Mac関連の3つの発表の後、シラー氏はiTunesに関しても冒頭で紹介した3つの発表を行った。ハードウェアの新製品が乏しい基調講演ではあったが、iLife '09の紹介では、1つ1つの機能を紹介するごとに会場は大きく沸き上がった。
2009年はスティーブ・ジョブズCEO不在の基調講演で、行列も例年に比べると半分ほどの長さだったが、それでも報道関係者は例年のように座席や三脚スペースを奪い合い、iPhotoの顔認識機能などが紹介される度に会場から歓声があがり、会場は端から端までが人でいっぱい。終わってみて振り返ると、「そういえば今回はジョブズじゃなかったんだ」と思うくらいにいつも通りの雰囲気だった(ただし、これはシラー氏がかなりリハーサルを積んでいたこともあるのだろう。これまで何度か見てきたシラー氏の講演の中でも今日は彼が1番のっていた様子だ)。

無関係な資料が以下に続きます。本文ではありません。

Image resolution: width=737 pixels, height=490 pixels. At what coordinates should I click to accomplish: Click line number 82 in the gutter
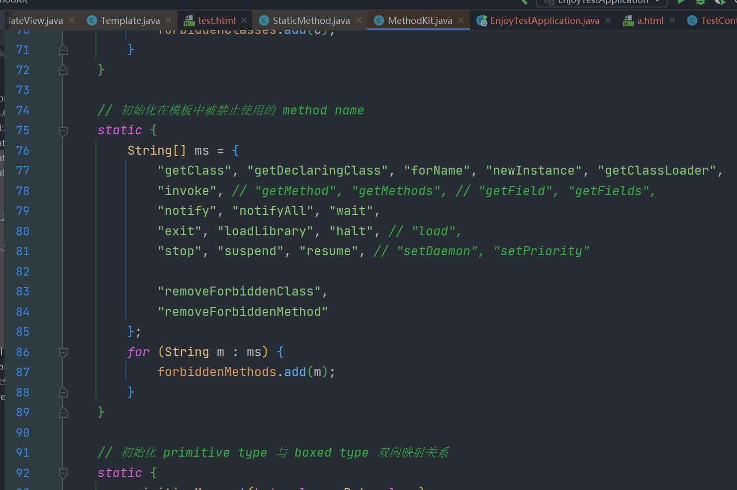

アップルが次に大きな講演を行うのは、はたしてSpecial Eventか、それともWorldwide Developers Conferenceかは分からないが、良い製品を出せばそれをプレゼンテーションするのがジョブズ氏でなくても、ユーザーはちゃんと反応してくれる、そんなことを実感したMacworld Expo 2009の基調講演だった。